Roma – 24 Aprile 2021 – Giuseppe Provenzale

Ci avviciniamo al 25 aprile e l’ennesima ondata di un pericoloso virus antistorico e resistente ad ogni terapia e protezione si fa avanti.

Non risparmia neppure i più attenti alla salute pubblica, quelli che normalmente, perché più svegli, mostrano di essere immuni alla pandemia del politicamente corretto. Anche i “meno peggio” si abbandonano alla retorica del partigiano “morto per la libertà”, al mito della “liberazione”, che li fa esultare per una guerra perduta in modo ignobile le cui conseguenze continuiamo a patire in termini di mancanza di sovranità, di peso internazionale e di scarsissima coesione nazionale e popolare …

POCO MALE

Si avvicina il giorno in cui, ogni anno, noi “felici pochi” possiamo godere appieno della nostra, esclusiva immunità d’élite.
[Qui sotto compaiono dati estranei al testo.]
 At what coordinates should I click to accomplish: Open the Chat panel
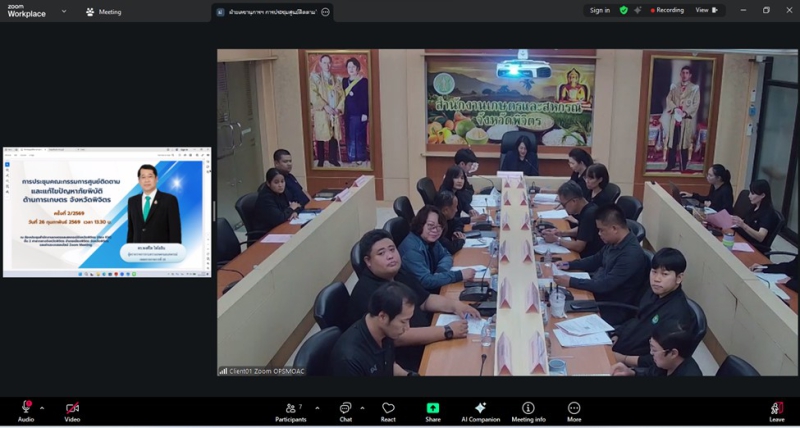(345, 410)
In alto i calici, dunque, e con essi i nostri cuori: dalla parte sbagliata continuano a trovarsi gli altri, non noi.
Nel ’45 saremmo stati a Dongo a salvare l’onore con Fernando Mezzasoma, terziario francescano, e oggi non mendichiamo di certo un’ora d’aria in più con Salvini e la Meloni, coprendoci, per giunta, il volto con le mascherine tricolori della realpolitik.